Updated: Feb 22
I remember fondly the Colorado State Fair Parade — the sights and sounds as festive music filled the air, the clickity-clack of horse hooves on the street as marching bands played and the community coming together, all announcing a time of celebration. As a child, this event meant two things: the season of funnel cakes, midway rides and 4-H shows had arrived, and summertime was almost over. As my young self experienced a temporary joy with the announcement of the State Fair, the soul experiences a different kind of joy as processions with the Blessed Sacrament announce the eternal presence of Jesus Christ.

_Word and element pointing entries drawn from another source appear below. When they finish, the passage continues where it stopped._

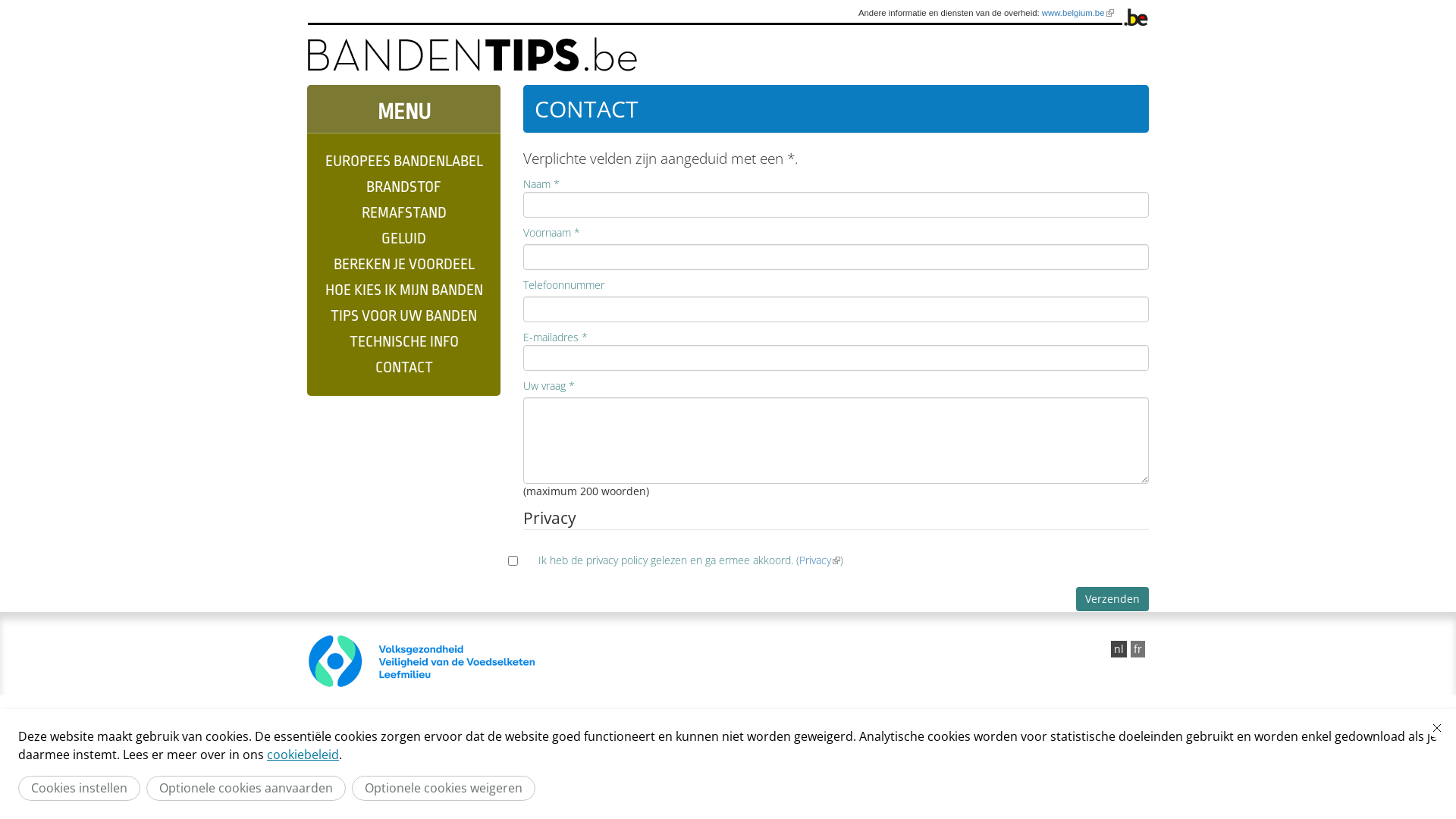
GELUID Element type: text (403, 238)
www.belgium.be
(link is external) Element type: text (1077, 12)
Privacy
(link is external) Element type: text (819, 559)
Optionele cookies aanvaarden Element type: text (245, 787)
CONTACT Element type: text (403, 367)
fr Element type: text (1137, 648)
Ga naar hoofdinhoud Element type: text (32, 0)
BEREKEN JE VOORDEEL Element type: text (403, 264)
nl Element type: text (1118, 648)
Verzenden Element type: text (1112, 598)
Sluiten Element type: hover (1436, 727)
cookiebeleid Element type: text (302, 754)
HOE KIES IK MIJN BANDEN Element type: text (403, 290)
REMAFSTAND Element type: text (403, 212)
BRANDSTOF Element type: text (403, 187)
TECHNISCHE INFO Element type: text (403, 341)
(This hyperlink opens a new window) Element type: text (511, 660)
TIPS VOOR UW BANDEN Element type: text (403, 316)
Optionele cookies weigeren Element type: text (443, 787)
EUROPEES BANDENLABEL Element type: text (403, 161)
Return to the BANDENTIPS.BE homepage Element type: hover (472, 54)
Cookies instellen Element type: text (79, 787)
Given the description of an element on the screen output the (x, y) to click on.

There are four ways that Jesus is present to us at Mass: the gathered assembly, the priest as he speaks the words of Jesus at the Last Supper over the bread and wine, Jesus is present in the word of God proclaimed and in the Eucharist (the bread and wine itself).
"the soul experiences a different kind of joy as processions with the Blessed Sacrament announce the eternal presence of Jesus Christ."
In the Eucharist, the bread and wine become the fullness of Jesus Christ as the bread and wine are transformed into Christ’s body. St. Thomas Aquinas
once said, “The common spiritual good of the whole Church is contained in the sacrament of the Eucharist.”
One of the greatest feasts of the Church celebrates this reality oft he Eucharist. This feast
is the solemnity of Corpus Christi. Traditionally on this feast day, a sunburst-shaped container called a monstrance holding the Blessed Sacrament, is carried in procession through the street, while songs and prayers announce the eternal presence of Jesus among us.
"In the Eucharist, the bread and wine become the fullness of Jesus Christ as the bread and wine are transformed into Christ’s body."
During this month, let us spend some time in prayer before Christ in the Blessed Sacrament, consider it a type of spiritual eucharistic procession. It might be in formal adoration, or it might be just spending some quiet time before Mass reflecting on the great treasure we have in the body of Christ. Praying before the Blessed Sacrament, St. Therese of Lisieux remarked, “In the silence, I found my one consolation: Jesus.”